Out and about in Somerset
By Kirsty Campbell, Programmes Manager
After saying a fond farewell to Jocelyn Blacker, who retired after 15 years at the Foundation, I stepped into her very large shoes in April of this year and started my new role as Programmes Manager. What I’m enjoying most about this new role is getting to know the community groups, charities and more generally the VCSE sector in Somerset, better. My new role has allowed me the opportunity to get out of the office and meet groups, and also attend some interesting collaboration meetings.
One of the first groups I had the opportunity to visit the Balsam Centre in Wincanton, finding out more about their work and at the same time speak to members of Guardian Adoptive Parental Support (GAPS), a recent grant recipient, who meet at the Centre. Hearing about the many difficulties and stresses that families face when raising adopted children or those of other family members such as grandchildren, was eye opening, and how families are very much in need of the support GAPS provides. I was also impressed with the work of the Balsam Centre, which is clearly a vital part of the local community. It is a hub of activities for all ages to promote health and wellbeing, a place to learn new skills and to connect with others.
I’ve also been able to meet several friendship groups for older people who provide social connection and activities to help people stay active and maintain their wellbeing. For group members getting out is always difficult and access to transport is often a problem. All of these groups, the majority of which are run by older people themselves, are doing a fantastic job reducing isolation and loneliness.
Most recently I had the pleasure of visiting the toddler group Little Saints in Williton. As with so many rural areas, there is very little support for isolated parents. The closure of Children’s Centres has increased this problem and Little Saints works with Home-start West Somerset and Health Visitors, to reach parents who are isolated. The toddler group provides not only a safe place for children to build social and other skills, but also for parents to be able to get out and socialise. It was great to meet parents and hear directly from them about how they benefit from the group, and it took me back to the days when I was an isolated parent living in a village with young children and no transport, remembering just how vital a toddler group can be. It was great to hear Little Saints is establishing a new group in Watchet in an area where there is currently little provision.
Hamdon Youth Club, which serves the villages of Stoke sub Hamdon and Norton sub Hamdon, wanted to thank their funders and I was delighted to represent SCF at an event arranged during one of their weekly sessions. It was fantastic to see these young people socialising and clearly enjoying themselves, while also learning key life skills and gaining knowledge to help them in the future. While talking with some of the young people, their recognition that the youth club tries hard to make sure they enjoy the sessions came across, commenting that “it’s nice they do that for us”, which clearly made them feel appreciated, an important thing that can often be forgotten.

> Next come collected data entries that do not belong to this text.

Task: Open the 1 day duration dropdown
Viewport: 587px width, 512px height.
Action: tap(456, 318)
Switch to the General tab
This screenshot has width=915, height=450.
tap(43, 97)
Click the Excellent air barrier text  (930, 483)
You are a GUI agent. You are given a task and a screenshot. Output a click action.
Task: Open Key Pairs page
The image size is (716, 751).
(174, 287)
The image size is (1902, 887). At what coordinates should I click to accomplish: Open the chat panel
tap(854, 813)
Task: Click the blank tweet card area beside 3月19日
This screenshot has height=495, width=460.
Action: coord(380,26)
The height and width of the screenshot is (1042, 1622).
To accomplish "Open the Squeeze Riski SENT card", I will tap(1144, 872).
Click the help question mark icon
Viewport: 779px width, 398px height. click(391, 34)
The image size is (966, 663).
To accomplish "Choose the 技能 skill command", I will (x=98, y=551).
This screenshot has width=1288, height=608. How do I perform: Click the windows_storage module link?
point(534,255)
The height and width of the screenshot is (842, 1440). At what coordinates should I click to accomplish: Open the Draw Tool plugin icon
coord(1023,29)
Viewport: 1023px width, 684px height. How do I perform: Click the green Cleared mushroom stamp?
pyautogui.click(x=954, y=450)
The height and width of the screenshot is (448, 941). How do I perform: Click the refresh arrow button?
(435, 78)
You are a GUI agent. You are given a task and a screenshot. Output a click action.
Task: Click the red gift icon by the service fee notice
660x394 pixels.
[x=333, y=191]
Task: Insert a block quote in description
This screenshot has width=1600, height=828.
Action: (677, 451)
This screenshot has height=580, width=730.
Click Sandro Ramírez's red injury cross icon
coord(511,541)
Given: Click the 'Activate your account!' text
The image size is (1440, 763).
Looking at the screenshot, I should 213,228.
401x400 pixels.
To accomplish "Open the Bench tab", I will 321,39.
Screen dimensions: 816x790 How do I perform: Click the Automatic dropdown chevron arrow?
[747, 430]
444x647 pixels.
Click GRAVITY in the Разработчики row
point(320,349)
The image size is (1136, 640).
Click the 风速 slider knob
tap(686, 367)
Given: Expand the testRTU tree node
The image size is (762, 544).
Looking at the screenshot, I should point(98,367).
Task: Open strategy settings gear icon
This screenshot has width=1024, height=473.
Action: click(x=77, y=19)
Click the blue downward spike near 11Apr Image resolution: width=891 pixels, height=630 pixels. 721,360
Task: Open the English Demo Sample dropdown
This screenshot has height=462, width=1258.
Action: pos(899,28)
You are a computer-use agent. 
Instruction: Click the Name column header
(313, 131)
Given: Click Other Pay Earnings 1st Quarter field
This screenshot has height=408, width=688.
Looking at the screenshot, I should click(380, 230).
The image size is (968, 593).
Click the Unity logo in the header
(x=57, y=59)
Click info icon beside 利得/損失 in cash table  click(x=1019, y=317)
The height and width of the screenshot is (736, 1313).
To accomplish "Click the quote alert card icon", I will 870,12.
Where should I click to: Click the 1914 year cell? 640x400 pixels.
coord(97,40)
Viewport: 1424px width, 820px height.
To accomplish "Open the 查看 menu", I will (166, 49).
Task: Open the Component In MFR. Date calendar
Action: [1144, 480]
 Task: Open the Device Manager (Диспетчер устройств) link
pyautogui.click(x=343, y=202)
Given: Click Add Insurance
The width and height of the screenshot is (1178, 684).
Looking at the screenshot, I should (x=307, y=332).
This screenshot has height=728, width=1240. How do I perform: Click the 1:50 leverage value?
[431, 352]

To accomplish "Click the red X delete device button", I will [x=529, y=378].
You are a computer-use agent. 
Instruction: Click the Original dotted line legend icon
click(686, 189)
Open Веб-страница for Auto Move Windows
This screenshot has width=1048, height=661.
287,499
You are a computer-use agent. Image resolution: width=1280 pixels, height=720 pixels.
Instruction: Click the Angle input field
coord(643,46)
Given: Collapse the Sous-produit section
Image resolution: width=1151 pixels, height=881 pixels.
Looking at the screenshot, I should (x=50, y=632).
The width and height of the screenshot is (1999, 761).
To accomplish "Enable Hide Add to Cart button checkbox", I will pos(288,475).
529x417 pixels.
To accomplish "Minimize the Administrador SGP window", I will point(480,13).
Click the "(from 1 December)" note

Personal Achievements Creative Experiences (PACE) in Frome held an open day earlier in the year and I was very pleased to be able to take up the invitation to join them. PACE is a group for people with mobility difficulties who meet once a week to enjoy activities and lunch together. Again, the members of the group said how much they appreciated having somewhere to come to socialise, learn and try new things. In fact, many said this is the only time they get out each week and how important the club is to them; the friendships that have been established were clear to see.
One issue running through these visits is rural isolation, and this is the first topic to be looked at in our series of ‘Hidden Somerset’ reports. I would urge to you to read our Hidden Somerset – Rural Isolation report and let us know your thoughts, and any insights you may have.
What struck me most on my visits was hearing the personal stories of those that benefit from the excellent work happening in our communities. These stories really bring home the challenges people face but also how, with help, they are overcoming them – showing us what community is about.